Funding - I note the changes in methodology and the conclusion that 'the UK has moved up the funding league table and now has broadly average levels of spending in comparison to other countries.'
Can I just check my understanding:
Funding definition - I assume that the OECD definition of 'funding' includes public, voluntary and private sector expenditure?
Workforce definition - e.g. Nurses per 1,000 of population - does this include public, voluntary and private sector numbers?
Hi Raoul you are correct that on funding the OECD definition is comprehensive and includes a range of financing sources from government expenditure to medical insurance to out of pocket payments. There is more information in the (very) comprehensive document a System of Health Accounts on what is included excluded.
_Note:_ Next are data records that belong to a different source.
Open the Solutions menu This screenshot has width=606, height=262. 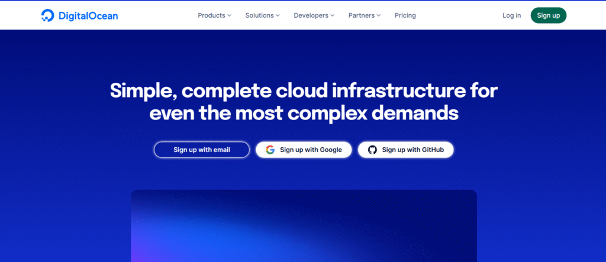coord(260,15)
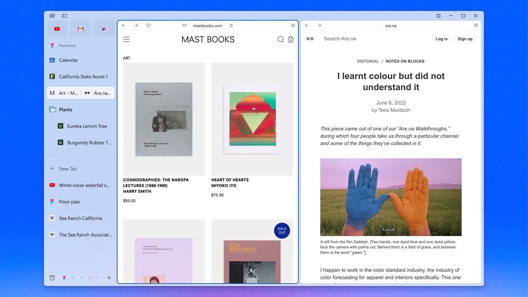Click the Sign up button
The image size is (528, 297).
click(x=465, y=39)
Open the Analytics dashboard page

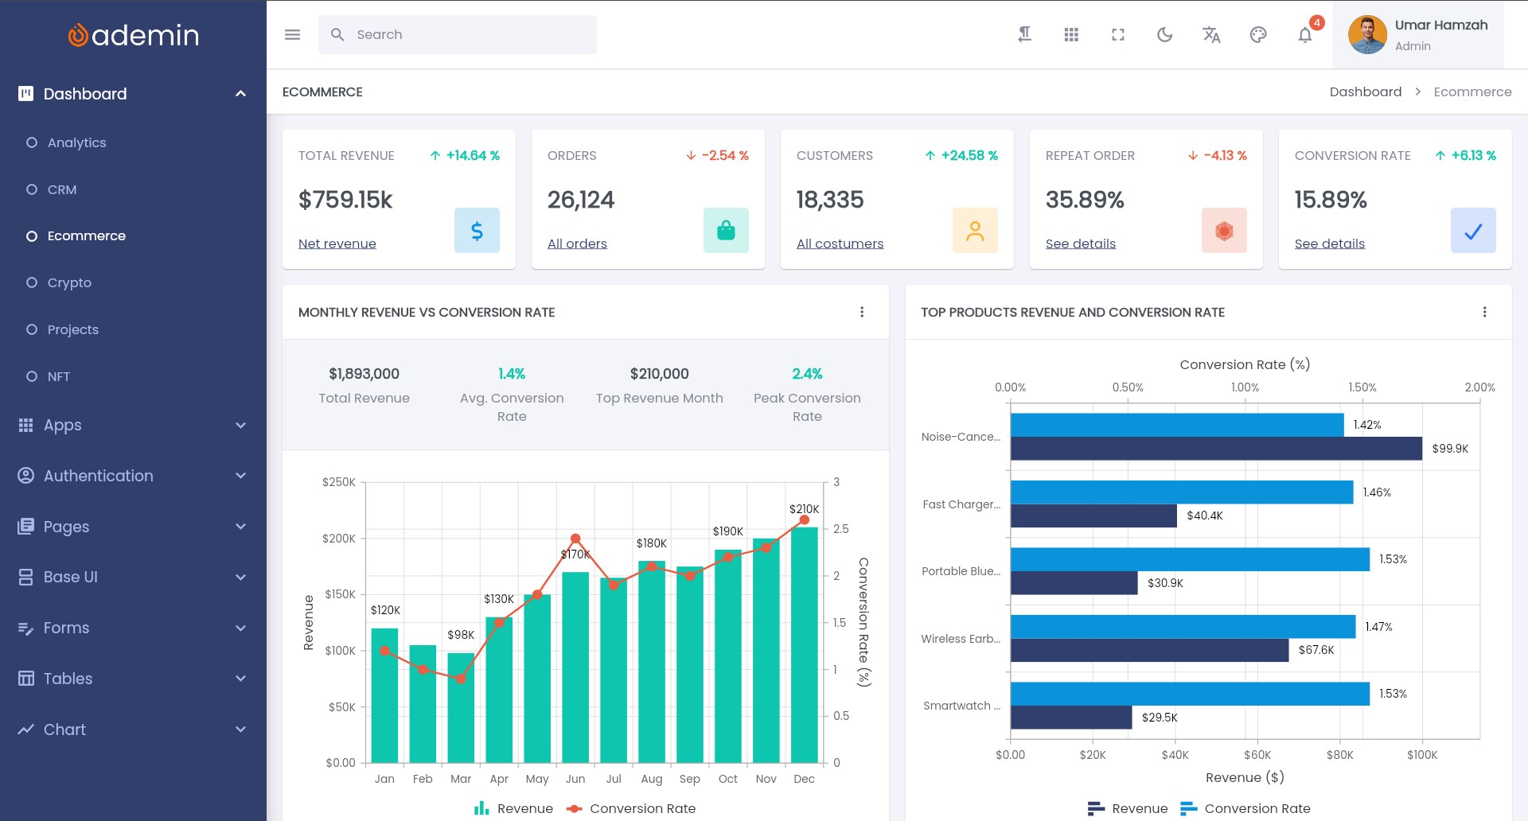pos(76,143)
On workforce and nurses specifically (though I take your broader point of what sectors are in/out) - the aspiration is to collect the broadest range of the health care workforce, but that is one area where countries vary in what they are able to provide based on what data are collected. More details here, but in short private sector nurses are not included in the England figures. https://www.oecd.org/els/health-systems/Table-of-Content-Metadata-OECD-…
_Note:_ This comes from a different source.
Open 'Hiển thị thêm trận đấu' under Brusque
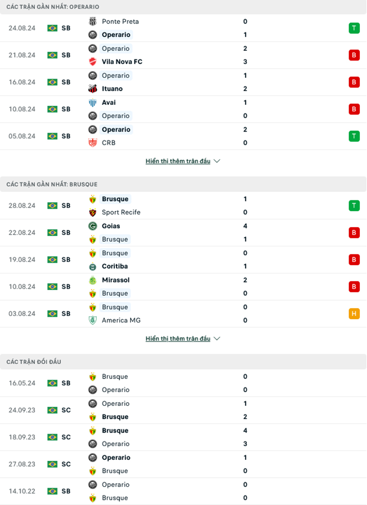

I can't link directly to the relevant document (sorry) but if you go follow the link to the PDF above, then select chapter 6.1 practising nurses and then the most relevant information is on pages 10 and 11.
If the UK has an average expenditure on health, but for this money has fewer doctors, fewer nurses, fewer beds, fewer MRI and CT scanners and poorer health outcomes than the majority of OECD countries ... what is the money going on?
Saying we are under resourced and need more of the above seems to ignore this crucial question.
British doctors in primary care are well paid but manage greater numbers of patients and work longer hours than European colleagues. As always simple figures aren't helpful. The last time I was able to do this comparison several years ago. I concluded that on an hourly rate GPs at least got about the same as average European colleagues. The problem however remained of overload which contributes to loss of efficiency, potentially poorer outcomes, and inability to take on transfer of work into the community from Hospitals. Anecdotally, hospital colleagues also report the overloading problem although I have not looked at wage comparisons.